What the exercise asks: Copy out the entries exactly, from the first line to the last.

Input:
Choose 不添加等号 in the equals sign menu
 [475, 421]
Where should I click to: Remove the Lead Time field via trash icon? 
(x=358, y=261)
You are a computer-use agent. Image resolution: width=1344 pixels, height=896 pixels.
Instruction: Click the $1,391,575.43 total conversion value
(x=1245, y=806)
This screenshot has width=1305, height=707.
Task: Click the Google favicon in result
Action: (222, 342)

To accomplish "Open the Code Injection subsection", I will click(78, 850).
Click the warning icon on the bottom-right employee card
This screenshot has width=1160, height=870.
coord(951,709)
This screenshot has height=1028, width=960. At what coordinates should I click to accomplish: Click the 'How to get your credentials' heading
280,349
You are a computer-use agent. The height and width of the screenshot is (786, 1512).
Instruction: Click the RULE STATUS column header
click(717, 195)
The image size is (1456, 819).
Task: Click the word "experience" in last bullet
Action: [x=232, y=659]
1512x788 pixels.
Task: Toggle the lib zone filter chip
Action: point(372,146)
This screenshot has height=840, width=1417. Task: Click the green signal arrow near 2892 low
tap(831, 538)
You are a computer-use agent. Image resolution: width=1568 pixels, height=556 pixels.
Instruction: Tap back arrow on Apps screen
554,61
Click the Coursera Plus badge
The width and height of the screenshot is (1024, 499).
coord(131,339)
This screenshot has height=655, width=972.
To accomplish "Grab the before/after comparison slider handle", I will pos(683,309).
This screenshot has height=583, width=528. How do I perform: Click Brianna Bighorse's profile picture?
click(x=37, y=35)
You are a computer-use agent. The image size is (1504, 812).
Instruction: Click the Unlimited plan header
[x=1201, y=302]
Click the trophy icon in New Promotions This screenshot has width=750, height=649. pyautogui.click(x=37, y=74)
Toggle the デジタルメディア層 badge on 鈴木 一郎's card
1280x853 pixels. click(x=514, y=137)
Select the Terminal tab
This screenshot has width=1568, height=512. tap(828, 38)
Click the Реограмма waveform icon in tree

Answer section:
Choose 不添加等号 in the equals sign menu
 [475, 421]
Where should I click to: Remove the Lead Time field via trash icon? 
(x=358, y=261)
You are a computer-use agent. Image resolution: width=1344 pixels, height=896 pixels.
Instruction: Click the $1,391,575.43 total conversion value
(x=1245, y=806)
This screenshot has width=1305, height=707.
Task: Click the Google favicon in result
Action: (222, 342)

To accomplish "Open the Code Injection subsection", I will click(78, 850).
Click the warning icon on the bottom-right employee card
This screenshot has width=1160, height=870.
coord(951,709)
This screenshot has height=1028, width=960. At what coordinates should I click to accomplish: Click the 'How to get your credentials' heading
280,349
You are a computer-use agent. The height and width of the screenshot is (786, 1512).
Instruction: Click the RULE STATUS column header
click(717, 195)
The image size is (1456, 819).
Task: Click the word "experience" in last bullet
Action: [x=232, y=659]
1512x788 pixels.
Task: Toggle the lib zone filter chip
Action: point(372,146)
This screenshot has height=840, width=1417. Task: Click the green signal arrow near 2892 low
tap(831, 538)
You are a computer-use agent. Image resolution: width=1568 pixels, height=556 pixels.
Instruction: Tap back arrow on Apps screen
554,61
Click the Coursera Plus badge
The width and height of the screenshot is (1024, 499).
coord(131,339)
This screenshot has height=655, width=972.
To accomplish "Grab the before/after comparison slider handle", I will pos(683,309).
This screenshot has height=583, width=528. How do I perform: Click Brianna Bighorse's profile picture?
click(x=37, y=35)
You are a computer-use agent. The image size is (1504, 812).
Instruction: Click the Unlimited plan header
[x=1201, y=302]
Click the trophy icon in New Promotions This screenshot has width=750, height=649. pyautogui.click(x=37, y=74)
Toggle the デジタルメディア層 badge on 鈴木 一郎's card
1280x853 pixels. click(x=514, y=137)
Select the Terminal tab
This screenshot has width=1568, height=512. tap(828, 38)
Click the Реограмма waveform icon in tree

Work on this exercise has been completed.